Great ideas here! Just a quick added thought to expand, particularly on ZenScanner. Since you are teaching chem and physics at home, I imagine there will be lots of "why" and "how does" questions coming up throughout lessons. It might help to have a specific spot where you consistently capture them, and then after a while you can look for themes that might drive some hypotheses. Then you have something more specific to google for particular experiments.
For a bit of a different approach to finding inspiration, it might be fun to look at some of the crowd-funding science projects, (like scistarter.com/finder) and games (Google something like "crowd source science games" and you'll start with a huge list on Wikipedia, or there's a couple of cool ones described at scienceadvice.ca/en/feature/past-features.aspx?id=100&utm_source=Council+E-News+Winter+2014+English&utm_campaign=English+E-News+-+winter+2014&utm_medium=email).
Curiosity also led me to mooch around Coursera one day (
www.coursera.org), where I immediately found a 6 lecture mini physics course on origins of the universe that I think DS10 would love.
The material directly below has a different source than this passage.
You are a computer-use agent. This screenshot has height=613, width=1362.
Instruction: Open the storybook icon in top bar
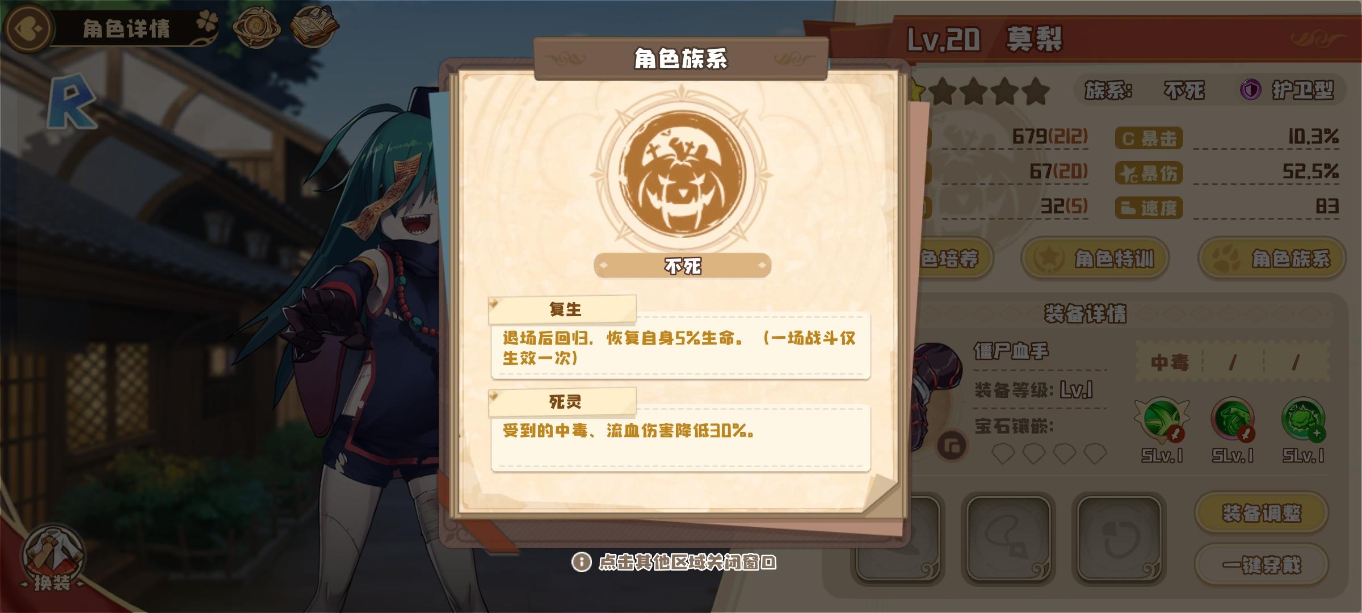coord(313,26)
A little over his head, but seemed to be structured in a way that you can fully wallow in the ideas while taking the math as far as you are able. Could be a fun way to play with some advanced science in an area of particular interest, with no commitment or fuss about the level of instruction being too high.
Love to hear later what kinds of ideas end up capturing her imagination! Times like this I wish we were homeschooling too, and could really dive into these kins of things.